Cantwell pushes small-business lending program
Source: Tri-City Herald
Sen. Maria Cantwell said she's been frustrated watching corporations such as Goldman Sachs get federal payouts while no money is finding its way to the small businesses that are the economy's cornerstone.
"In 2008, our economy came close to falling off a cliff, and recovery has been painful and slow in coming," Cantwell said Wednesday at a news conference in Kennewick. "The majority of new jobs are created by small businesses. If they are still struggling to get access to capital, we won't recover."
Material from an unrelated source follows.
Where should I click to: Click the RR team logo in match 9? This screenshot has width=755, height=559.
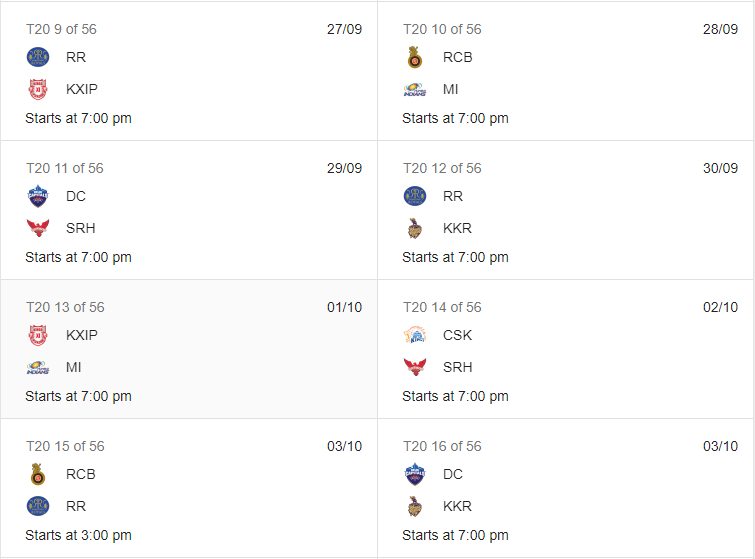(x=37, y=57)
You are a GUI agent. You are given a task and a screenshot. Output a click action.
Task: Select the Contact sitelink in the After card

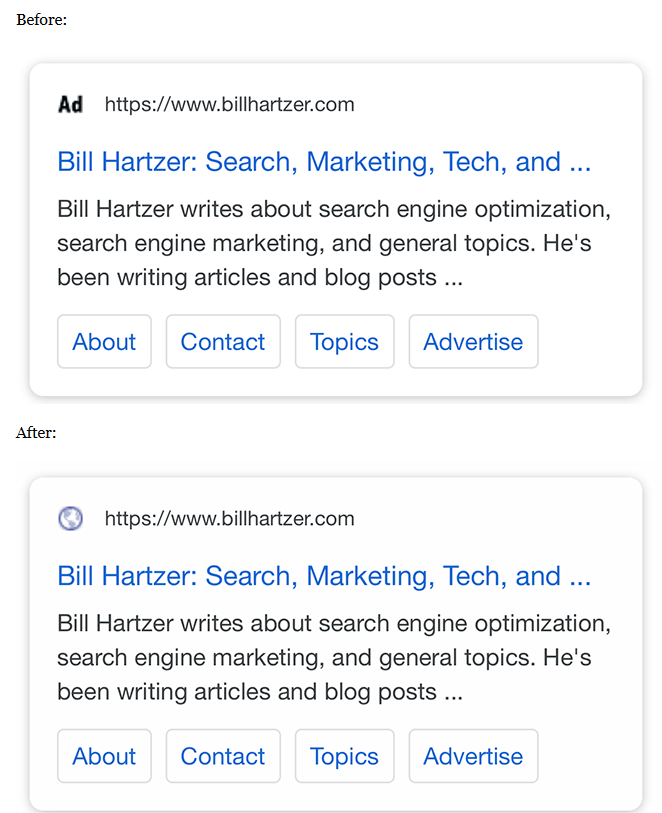tap(223, 756)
Cantwell, who voted against the $700 billion financial industry bailout known as the Troubled Asset Relief Program, hopes the Senate will pass a bill creating a $30 billion small-business lending program before Congress takes its August recess. That will allow small businesses to get the loans they need to grow and hire workers, she said.
"I think this program is long overdue," she said.
Cantwell said the flow of capital to small businesses is crucial to job growth as the economy recovers from a lengthy recession.
"Washington state's innovative small businesses are seeing opportunities for profit," she said. "But since the financial crisis began, lending capital has been in dangerously short supply."
She said commercial and industrial lending has dropped by $315 billion since the recession began.
"That's one of the main reasons recovery has been so slow," Cantwell said. "Creating a small-business lending fund will offset almost all that decline in lending."
The program would loan money to community banks with less than $10 billion in assets that meet criteria to be developed by regulators and Congress. It would give them a preferential repayment rate if the banks in turn lend money to small businesses.
The estimated cost to run the program over the next five years is $3.3 billion, according to the Congressional Budget Office.
A bill sponsored by Rep. Barney Frank, D-Mass, passed the House of Representatives 241-182 on June 17. Washington Republican Reps. Doc Hastings and Cathy McMorris Rodgers voted against it.
The bill now is under consideration in the Senate, which returns to work Monday.
Kennewick Mayor Pro Tem Sharon Brown, an attorney and partner in a real estate development firm, said although the Tri-Cities has been relatively isolated from the nationwide economic downturn, the new lending program would help jump-start sluggish commercial development.
"In order to have a vibrant community, it is essential to have development," Brown said. "Without access to capital, there is no development and therefore no growth. Small businesses are what keep this country moving forward."